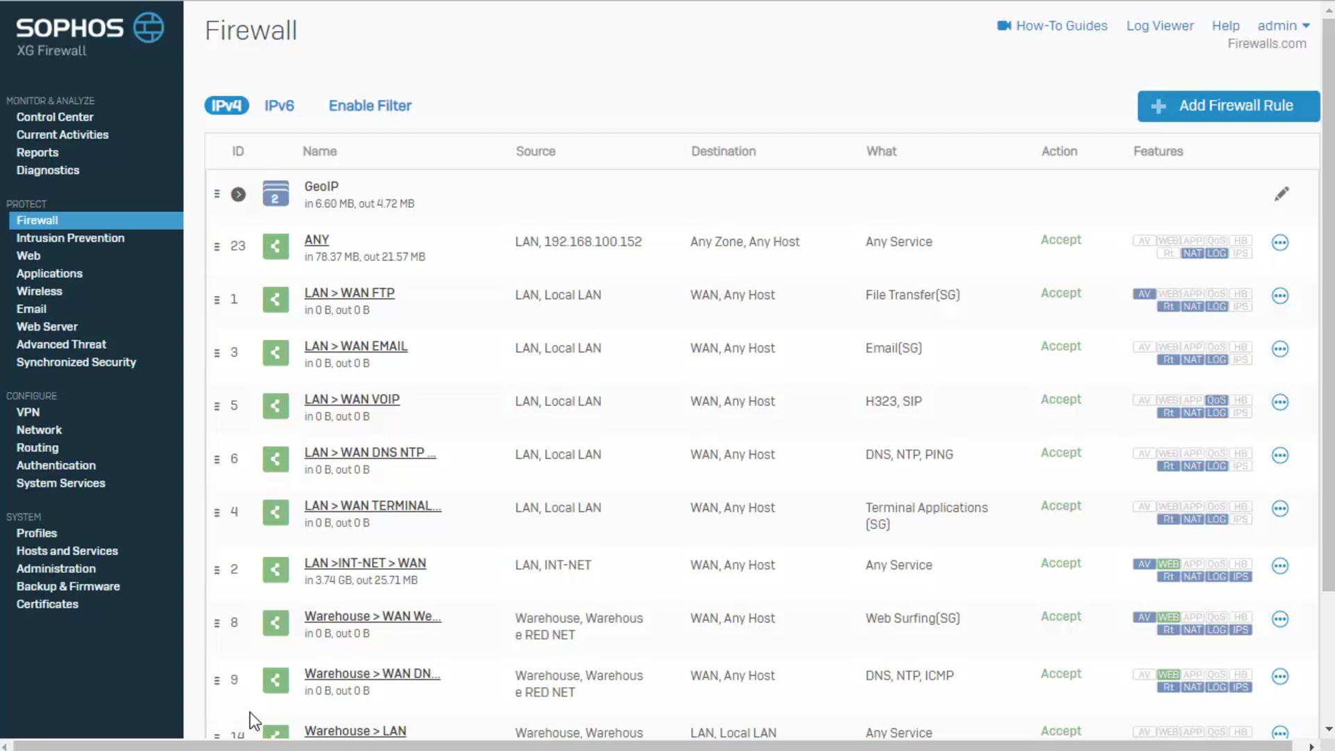Open the Log Viewer link

pyautogui.click(x=1160, y=26)
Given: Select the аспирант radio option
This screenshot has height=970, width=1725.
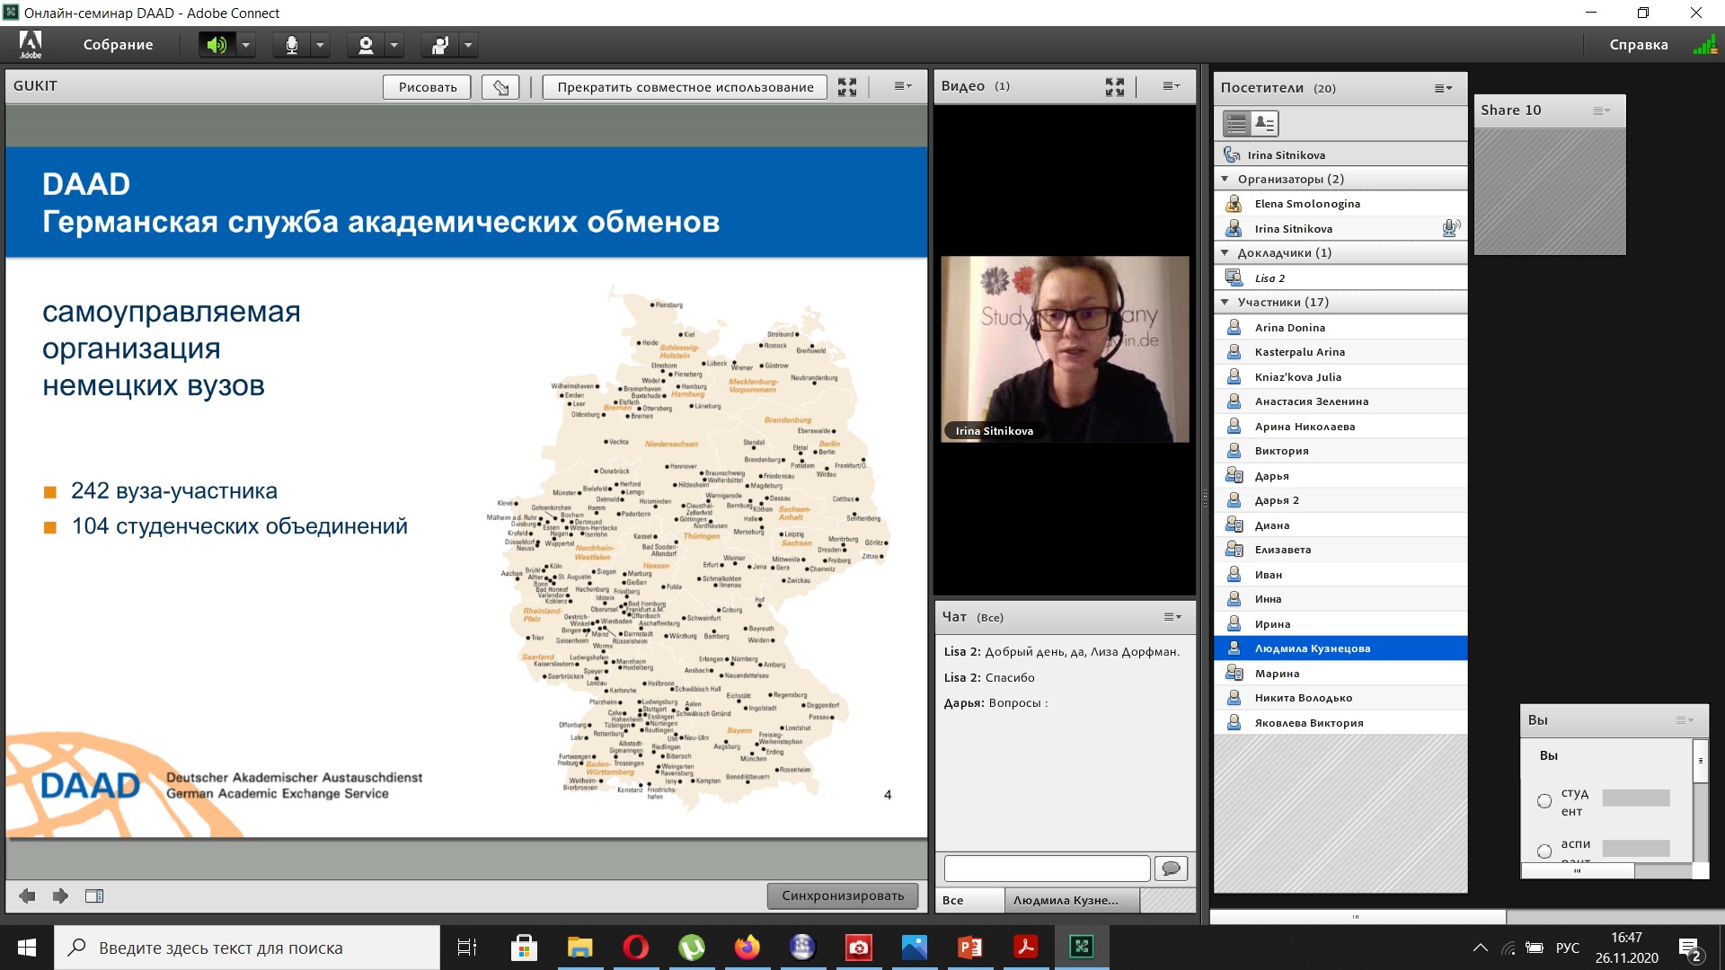Looking at the screenshot, I should 1544,851.
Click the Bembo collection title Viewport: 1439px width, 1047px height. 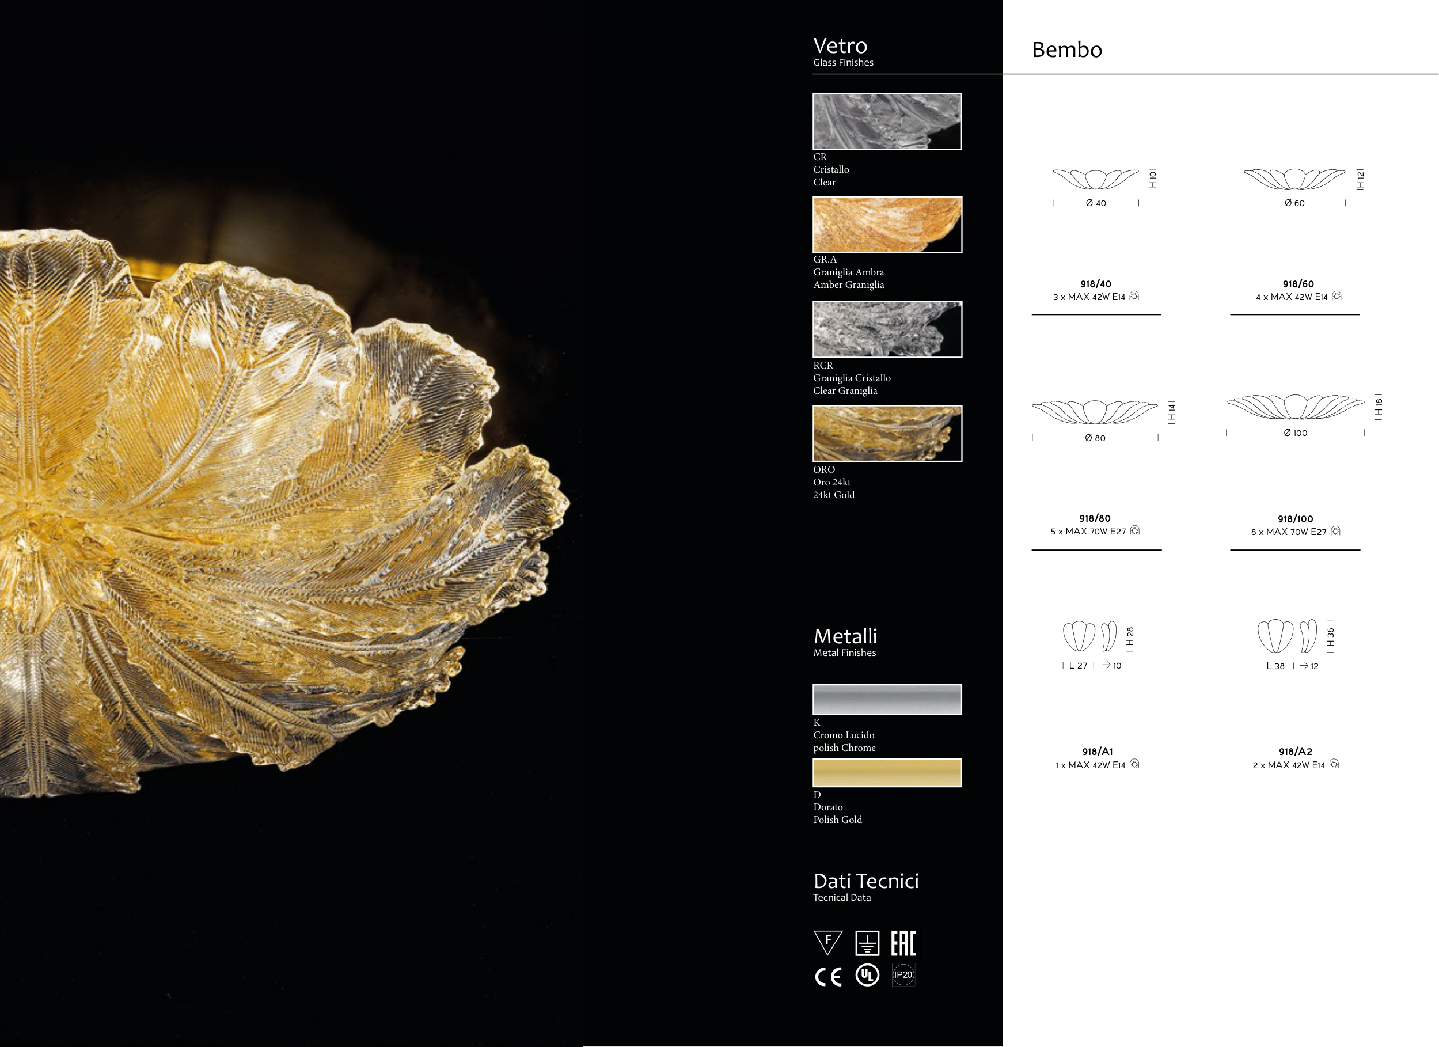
______________________________
Your instructions:
Give again, word for word, the line that contains "This screenshot has height=970, width=1725." and every line after it through the end of the entries; omit the pictures.

Response box:
This screenshot has height=970, width=1725.
Looking at the screenshot, I should 1544,851.
Click the Bembo collection title Viewport: 1439px width, 1047px height. 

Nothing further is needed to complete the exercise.